Given passage →
My Big-Ass, verbose and overly complicated Puppet, SaltStack, Ansible review


Whats all this about?

I’ve been reading various reviews of Config Management tools, especially for the big 4 (Puppet,Chef,SaltStack,Ansible), but havent seen anything concrete and technical with examples. This article is a “civilian” level review of 3 of these tools with some helpful code examples and pro/cons of each. I tried to not go too deep into the weeds but theres weeds here everywhere. Enjoy.

If you see any technical inaccuracies, feel free to flame me and also comment and I’ll update the article. Also my Ansible exposure is limited so any Ansible people, please chime in with information. Thanks.

My Background

I’ve been working as a IT automation consultant, working with a proprietary automation tool (cannot give name here) for over 6 years, but about a year and half ago, I’ve hit a major limit with this application when it comes to things like version control, devops lifecycle and continuous deployments, ability to integrate with cloud providers and basic APIs and web services.

Another major problem was scaling it to handle thousands of virtualized servers, scaling it was very painful, involved constant JVM and OS worker thread tuning. It also had a very complex setup to do basic remote execution which had a very complex and cumbersome authentication mechanism. Additionally the price of this application was astronomical, so I looked at what other solutions are out there.

My needs are simple and probably same as other admins,

  • configure OS and application layouts
  • maintain configuration code in a clear manner with separation of environments (dev, stage, prod)
  • ability to maintain a form of RBAC (role-based access control) to this application
  • deploy software packages to my managed nodes
  • develop some form of orchestration between managed objects
  • ensure my nodes are always up-to-date on releases and patches

There are many other typical sysadmin areas I can list but I will keep this article short (ha ha!) and to the point. My review focuses on these 3 out of 4 most popular config mgmt tools (Puppet, Ansible, SaltStack, Chef). The following is my experience level with each application.

Puppet

knowledgeable, have been working with Puppet for at least 12 months, developed my own modules that are up on Puppet Forge.

SaltStack

knowledgeable but not an expert, worked with Salt on my personal dev environment for about 12–15 months mainly to configure my own laptop and a few cloud-VMs, nothing major. Have experience with basic configuration tasks but have not dived into advanced stuff like Beacons and RAET.

Ansible

low level of knowledge, installed and played with Ansible Tower on Vagrant and ran few playbooks on test nodes.

Data block →
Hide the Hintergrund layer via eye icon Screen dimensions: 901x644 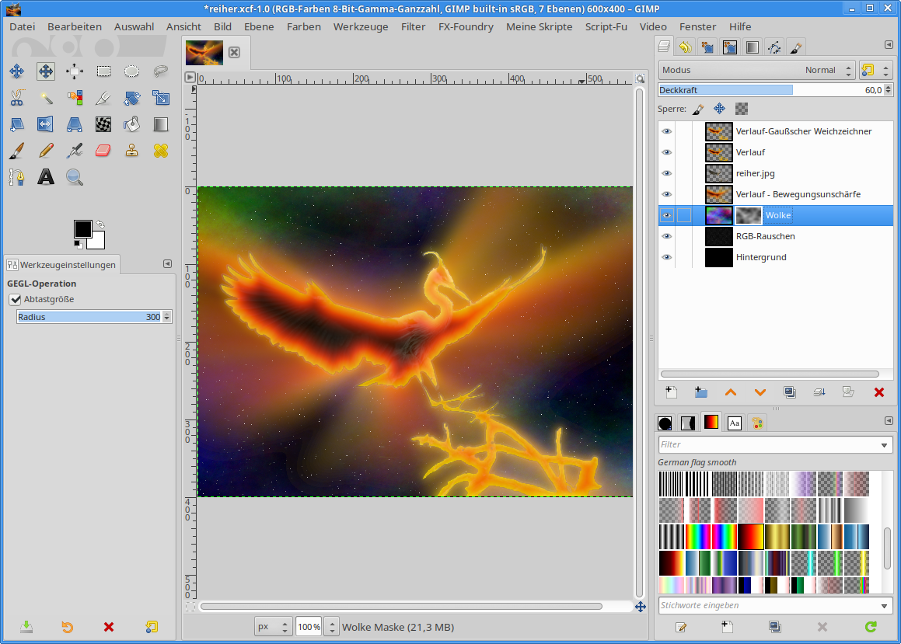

What you will do → Continue the review of Puppet, SaltStack and Ansible from the point where the text stops.

Answer to this task →
Chef

no knowledge, I havent had time to look at this tool. Cannot rate it in this review 😦


Versions Tested

Versions of each product used for this article:

Puppet: PE 2016.2 (Puppet 4.2)
SaltStack: 2015.5.3
Ansible: 2.1.0


Each application in 60 seconds

Some quick background info on each product

Puppet

  • Ruby and Java based configuration management tool that uses an agent installed on each managed system to process a compiled catalog
  • Idea behind Puppet is a “Pull > Push” mechanism, every 30 min an Agent requests its Catalog from the Puppet Master, which then sends it to the Agent
  • Puppet Master receives a list of Facts (generated by Facter, a ruby gem) from managed nodes and then compiles a catalog based on latest Facts
  • Puppet Masters generate JSON catalogs and send these catalogs back to nodes
  • Puppet Master does not do any execution on the nodes, the agents to the actual legwork. Master’s primary function is to compile catalogs, send them to nodes and run Reports
  • node agents do the heavy lifting of package installs, configuration,etc
  • focuses on declarative and idempotent infrastructure configuration using Modules which are written in its own DSL (domain specific language), no knowledge of Ruby required
  • has some remote execution capabilities with MCollective (a Ruby messaging framework that uses ActiveMQ broker)
  • Enterprise version comes with PuppetDB that is used for storing data retrieved from nodes (reporting)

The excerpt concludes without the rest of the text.